(Collected data entries)
........

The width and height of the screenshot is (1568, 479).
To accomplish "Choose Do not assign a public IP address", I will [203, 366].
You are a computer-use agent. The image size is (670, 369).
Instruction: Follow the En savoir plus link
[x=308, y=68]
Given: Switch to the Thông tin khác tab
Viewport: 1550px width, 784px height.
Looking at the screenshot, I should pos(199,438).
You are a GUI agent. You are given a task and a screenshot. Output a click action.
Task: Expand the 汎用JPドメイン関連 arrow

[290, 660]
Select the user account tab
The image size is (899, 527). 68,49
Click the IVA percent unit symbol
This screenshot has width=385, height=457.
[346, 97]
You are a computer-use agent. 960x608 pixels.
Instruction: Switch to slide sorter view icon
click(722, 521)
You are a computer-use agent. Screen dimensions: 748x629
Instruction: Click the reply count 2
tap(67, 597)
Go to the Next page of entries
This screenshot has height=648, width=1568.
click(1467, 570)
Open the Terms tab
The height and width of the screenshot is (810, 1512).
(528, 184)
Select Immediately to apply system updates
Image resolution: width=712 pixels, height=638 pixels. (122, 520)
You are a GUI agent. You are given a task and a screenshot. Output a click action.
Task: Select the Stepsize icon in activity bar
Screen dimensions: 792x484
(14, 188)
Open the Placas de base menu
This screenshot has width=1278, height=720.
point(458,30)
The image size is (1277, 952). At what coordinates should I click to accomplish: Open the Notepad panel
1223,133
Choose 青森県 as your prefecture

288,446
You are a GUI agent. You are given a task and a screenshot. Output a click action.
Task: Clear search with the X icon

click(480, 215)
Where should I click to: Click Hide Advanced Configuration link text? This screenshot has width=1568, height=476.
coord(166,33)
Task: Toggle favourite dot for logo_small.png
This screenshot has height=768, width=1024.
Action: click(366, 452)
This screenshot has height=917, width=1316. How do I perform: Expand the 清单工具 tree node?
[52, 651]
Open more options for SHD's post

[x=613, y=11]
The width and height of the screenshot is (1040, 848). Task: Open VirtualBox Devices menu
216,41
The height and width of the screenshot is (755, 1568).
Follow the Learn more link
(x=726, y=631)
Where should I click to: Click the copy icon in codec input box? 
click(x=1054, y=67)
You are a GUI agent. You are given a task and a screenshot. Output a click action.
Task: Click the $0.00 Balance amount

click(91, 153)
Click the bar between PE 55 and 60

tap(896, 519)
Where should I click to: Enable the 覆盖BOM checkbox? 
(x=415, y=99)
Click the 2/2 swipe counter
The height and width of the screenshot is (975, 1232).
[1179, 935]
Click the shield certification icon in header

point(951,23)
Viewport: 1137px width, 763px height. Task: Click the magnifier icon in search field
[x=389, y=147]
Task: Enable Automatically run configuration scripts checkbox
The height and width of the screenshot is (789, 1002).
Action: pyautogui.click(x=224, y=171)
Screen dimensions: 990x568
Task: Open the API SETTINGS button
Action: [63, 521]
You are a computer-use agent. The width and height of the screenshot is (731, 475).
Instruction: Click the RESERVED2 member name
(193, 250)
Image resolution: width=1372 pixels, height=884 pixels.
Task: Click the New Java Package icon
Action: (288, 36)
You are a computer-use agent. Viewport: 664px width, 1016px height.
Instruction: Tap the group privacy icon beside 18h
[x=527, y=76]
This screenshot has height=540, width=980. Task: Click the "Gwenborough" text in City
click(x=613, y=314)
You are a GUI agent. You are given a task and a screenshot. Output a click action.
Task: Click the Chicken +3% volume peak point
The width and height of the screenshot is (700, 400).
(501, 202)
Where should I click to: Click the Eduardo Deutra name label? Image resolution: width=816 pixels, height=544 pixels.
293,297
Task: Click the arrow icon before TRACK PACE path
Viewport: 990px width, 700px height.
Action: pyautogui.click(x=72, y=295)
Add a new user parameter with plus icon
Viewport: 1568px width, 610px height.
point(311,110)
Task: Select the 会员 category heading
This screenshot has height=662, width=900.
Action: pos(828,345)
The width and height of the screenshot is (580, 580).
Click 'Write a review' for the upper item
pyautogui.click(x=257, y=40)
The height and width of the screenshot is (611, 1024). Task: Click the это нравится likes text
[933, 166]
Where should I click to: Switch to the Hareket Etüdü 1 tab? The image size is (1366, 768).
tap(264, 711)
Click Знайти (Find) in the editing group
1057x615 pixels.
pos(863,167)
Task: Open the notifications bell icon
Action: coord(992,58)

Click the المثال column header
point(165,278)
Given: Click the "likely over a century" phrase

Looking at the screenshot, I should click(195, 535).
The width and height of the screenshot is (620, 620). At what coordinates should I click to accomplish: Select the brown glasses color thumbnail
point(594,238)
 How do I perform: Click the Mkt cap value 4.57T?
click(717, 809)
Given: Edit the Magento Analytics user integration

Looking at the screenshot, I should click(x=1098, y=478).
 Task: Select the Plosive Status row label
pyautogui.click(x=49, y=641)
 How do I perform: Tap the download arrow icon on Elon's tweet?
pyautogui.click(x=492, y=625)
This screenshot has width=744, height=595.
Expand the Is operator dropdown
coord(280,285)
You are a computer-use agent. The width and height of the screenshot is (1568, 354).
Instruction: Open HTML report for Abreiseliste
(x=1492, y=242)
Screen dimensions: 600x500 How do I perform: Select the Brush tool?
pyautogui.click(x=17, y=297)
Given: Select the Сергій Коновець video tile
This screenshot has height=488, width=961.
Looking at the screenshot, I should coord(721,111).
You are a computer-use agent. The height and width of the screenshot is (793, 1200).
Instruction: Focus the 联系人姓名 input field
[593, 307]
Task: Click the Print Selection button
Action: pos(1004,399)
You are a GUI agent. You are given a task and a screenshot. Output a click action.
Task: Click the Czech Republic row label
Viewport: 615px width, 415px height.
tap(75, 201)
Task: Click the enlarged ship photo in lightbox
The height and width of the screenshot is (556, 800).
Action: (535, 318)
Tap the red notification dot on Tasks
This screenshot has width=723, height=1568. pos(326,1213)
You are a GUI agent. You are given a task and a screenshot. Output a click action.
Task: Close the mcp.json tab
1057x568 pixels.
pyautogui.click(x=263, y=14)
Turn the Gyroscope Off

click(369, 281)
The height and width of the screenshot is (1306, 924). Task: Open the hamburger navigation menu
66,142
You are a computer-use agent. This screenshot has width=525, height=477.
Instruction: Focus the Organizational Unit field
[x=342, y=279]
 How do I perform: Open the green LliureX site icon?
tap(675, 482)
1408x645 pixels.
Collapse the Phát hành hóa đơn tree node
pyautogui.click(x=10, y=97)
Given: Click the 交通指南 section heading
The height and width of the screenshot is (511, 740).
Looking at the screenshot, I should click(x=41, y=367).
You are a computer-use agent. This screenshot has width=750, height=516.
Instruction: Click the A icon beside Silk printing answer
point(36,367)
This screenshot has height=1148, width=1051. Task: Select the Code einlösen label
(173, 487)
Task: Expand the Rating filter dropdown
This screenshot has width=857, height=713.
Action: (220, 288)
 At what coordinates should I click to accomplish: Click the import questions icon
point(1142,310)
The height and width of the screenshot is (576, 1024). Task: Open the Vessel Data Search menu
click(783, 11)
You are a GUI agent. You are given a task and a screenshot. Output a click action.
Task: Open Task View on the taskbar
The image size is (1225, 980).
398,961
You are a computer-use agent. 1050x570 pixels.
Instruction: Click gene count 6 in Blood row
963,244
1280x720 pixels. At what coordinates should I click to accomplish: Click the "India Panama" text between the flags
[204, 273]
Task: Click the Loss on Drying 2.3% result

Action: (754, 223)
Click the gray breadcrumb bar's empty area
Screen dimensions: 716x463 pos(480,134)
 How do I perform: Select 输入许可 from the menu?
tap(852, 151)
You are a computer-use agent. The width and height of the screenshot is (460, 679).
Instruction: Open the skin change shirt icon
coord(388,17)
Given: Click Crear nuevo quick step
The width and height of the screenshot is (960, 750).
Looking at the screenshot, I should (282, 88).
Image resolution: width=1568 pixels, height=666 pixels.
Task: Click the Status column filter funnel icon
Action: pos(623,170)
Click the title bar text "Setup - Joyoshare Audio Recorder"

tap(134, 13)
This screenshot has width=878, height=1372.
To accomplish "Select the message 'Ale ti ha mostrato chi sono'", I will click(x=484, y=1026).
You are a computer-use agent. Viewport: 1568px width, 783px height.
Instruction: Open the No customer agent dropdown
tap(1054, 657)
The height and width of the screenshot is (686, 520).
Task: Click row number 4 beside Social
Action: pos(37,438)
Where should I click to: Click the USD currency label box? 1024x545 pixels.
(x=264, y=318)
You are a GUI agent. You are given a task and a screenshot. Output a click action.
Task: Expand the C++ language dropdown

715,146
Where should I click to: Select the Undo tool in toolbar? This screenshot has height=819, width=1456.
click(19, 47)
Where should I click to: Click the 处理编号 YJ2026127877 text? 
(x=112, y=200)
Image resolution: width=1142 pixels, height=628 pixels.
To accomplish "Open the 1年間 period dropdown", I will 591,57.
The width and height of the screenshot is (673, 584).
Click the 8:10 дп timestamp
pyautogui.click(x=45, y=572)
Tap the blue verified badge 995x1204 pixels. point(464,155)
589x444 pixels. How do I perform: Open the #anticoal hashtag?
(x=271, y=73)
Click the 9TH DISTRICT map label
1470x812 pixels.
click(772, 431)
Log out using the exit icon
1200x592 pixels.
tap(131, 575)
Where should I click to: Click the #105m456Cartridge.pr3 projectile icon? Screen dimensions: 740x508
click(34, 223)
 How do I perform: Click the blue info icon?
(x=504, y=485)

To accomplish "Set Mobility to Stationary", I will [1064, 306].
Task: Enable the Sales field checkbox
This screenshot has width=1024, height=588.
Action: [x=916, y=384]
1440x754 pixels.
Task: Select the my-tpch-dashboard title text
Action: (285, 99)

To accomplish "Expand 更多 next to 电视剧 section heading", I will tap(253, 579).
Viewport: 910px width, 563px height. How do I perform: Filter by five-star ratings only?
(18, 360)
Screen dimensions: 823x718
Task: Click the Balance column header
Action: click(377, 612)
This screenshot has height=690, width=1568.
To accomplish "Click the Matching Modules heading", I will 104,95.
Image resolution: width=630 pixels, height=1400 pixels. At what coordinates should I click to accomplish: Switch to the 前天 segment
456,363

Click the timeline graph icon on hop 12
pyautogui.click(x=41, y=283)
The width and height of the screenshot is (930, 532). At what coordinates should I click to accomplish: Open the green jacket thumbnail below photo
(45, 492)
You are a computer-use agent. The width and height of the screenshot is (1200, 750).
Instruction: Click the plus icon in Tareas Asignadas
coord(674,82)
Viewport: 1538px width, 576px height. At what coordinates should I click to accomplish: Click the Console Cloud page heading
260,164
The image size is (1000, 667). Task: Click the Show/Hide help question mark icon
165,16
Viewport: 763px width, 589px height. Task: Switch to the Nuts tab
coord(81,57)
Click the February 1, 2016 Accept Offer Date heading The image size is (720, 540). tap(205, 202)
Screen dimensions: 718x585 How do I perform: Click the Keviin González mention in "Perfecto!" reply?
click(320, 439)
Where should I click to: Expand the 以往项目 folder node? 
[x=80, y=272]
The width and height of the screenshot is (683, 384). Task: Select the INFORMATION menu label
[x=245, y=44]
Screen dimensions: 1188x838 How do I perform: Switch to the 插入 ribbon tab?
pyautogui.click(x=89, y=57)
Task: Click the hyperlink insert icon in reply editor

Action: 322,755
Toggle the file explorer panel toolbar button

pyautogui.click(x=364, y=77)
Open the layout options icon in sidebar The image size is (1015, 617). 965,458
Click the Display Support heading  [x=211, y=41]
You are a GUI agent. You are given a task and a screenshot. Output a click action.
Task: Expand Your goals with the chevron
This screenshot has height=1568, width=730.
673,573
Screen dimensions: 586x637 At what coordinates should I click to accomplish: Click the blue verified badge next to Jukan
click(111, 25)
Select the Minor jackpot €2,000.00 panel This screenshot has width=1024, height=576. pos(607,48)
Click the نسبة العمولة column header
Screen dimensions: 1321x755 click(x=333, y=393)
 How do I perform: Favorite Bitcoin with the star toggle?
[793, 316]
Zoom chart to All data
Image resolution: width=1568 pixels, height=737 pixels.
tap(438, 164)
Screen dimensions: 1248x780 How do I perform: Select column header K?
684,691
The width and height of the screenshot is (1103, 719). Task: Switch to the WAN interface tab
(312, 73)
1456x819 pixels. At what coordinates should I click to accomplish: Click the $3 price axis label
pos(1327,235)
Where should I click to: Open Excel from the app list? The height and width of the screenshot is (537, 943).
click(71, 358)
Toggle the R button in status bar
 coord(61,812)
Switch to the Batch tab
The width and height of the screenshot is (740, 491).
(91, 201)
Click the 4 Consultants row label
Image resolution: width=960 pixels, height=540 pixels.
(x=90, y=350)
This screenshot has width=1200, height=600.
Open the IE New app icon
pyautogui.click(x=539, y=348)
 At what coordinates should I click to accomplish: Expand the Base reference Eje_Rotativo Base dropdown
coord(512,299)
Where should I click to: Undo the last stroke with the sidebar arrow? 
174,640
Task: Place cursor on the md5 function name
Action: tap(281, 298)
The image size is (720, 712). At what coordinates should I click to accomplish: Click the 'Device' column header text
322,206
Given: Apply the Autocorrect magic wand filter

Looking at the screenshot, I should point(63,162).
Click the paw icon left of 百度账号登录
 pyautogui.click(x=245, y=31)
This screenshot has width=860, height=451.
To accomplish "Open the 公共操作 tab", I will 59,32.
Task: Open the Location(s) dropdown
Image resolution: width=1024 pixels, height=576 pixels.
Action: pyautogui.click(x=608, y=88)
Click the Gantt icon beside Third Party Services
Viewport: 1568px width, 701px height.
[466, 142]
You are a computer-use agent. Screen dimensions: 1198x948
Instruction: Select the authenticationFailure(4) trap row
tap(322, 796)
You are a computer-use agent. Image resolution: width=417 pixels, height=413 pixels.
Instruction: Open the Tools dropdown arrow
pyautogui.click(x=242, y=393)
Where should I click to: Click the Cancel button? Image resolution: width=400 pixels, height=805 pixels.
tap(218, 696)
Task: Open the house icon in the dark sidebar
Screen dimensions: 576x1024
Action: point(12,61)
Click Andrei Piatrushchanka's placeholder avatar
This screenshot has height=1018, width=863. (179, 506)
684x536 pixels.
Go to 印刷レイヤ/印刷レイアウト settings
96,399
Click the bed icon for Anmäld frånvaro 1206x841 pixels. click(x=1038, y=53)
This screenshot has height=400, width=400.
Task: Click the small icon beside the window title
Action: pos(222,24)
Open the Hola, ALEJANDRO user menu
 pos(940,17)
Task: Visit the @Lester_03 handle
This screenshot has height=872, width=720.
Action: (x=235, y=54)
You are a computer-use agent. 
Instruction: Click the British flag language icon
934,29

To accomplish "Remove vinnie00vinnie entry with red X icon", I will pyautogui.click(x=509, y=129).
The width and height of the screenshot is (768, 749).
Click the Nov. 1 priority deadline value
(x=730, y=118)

........

* **DIRECTIONS FOR THIS TASK**
Go through the records line by line, and copy each line that holds the string "will".

* **SOLUTION FOR THIS EXERCISE**
To accomplish "Choose Do not assign a public IP address", I will [203, 366].
To accomplish "Select the message 'Ale ti ha mostrato chi sono'", I will click(x=484, y=1026).
To accomplish "Open the 1年間 period dropdown", I will 591,57.
To accomplish "Set Mobility to Stationary", I will [1064, 306].
To accomplish "Expand 更多 next to 电视剧 section heading", I will tap(253, 579).
To accomplish "Click the Matching Modules heading", I will 104,95.
To accomplish "Open the 公共操作 tab", I will 59,32.
To accomplish "Remove vinnie00vinnie entry with red X icon", I will pyautogui.click(x=509, y=129).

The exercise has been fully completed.